**About this exercise:** Tally up the lines below that include the word "pixels". Answer with the number alone.
[[ Supplied records open ]]
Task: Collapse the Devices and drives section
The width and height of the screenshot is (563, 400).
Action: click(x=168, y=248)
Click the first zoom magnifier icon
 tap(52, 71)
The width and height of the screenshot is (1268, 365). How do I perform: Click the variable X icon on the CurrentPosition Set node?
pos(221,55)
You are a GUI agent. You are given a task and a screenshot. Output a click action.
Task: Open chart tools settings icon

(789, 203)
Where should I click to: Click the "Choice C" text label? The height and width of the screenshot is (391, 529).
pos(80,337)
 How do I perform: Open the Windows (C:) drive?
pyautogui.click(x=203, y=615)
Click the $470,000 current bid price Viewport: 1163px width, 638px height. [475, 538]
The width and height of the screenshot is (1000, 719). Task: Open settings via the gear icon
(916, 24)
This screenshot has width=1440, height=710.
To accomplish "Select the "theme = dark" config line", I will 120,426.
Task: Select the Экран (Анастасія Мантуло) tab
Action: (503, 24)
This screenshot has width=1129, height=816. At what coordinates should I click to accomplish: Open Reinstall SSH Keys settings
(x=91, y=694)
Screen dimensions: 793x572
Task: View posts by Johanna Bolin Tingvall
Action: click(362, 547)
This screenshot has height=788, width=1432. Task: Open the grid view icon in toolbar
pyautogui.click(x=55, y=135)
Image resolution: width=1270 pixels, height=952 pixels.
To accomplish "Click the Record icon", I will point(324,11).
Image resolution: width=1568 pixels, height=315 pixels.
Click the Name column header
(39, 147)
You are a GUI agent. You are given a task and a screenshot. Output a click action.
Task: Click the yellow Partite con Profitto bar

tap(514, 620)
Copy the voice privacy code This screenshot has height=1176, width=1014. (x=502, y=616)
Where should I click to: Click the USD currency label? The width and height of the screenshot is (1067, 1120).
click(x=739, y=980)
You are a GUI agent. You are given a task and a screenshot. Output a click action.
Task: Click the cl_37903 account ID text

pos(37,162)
[[ Supplied records closed ]]
**Response to the task:** 2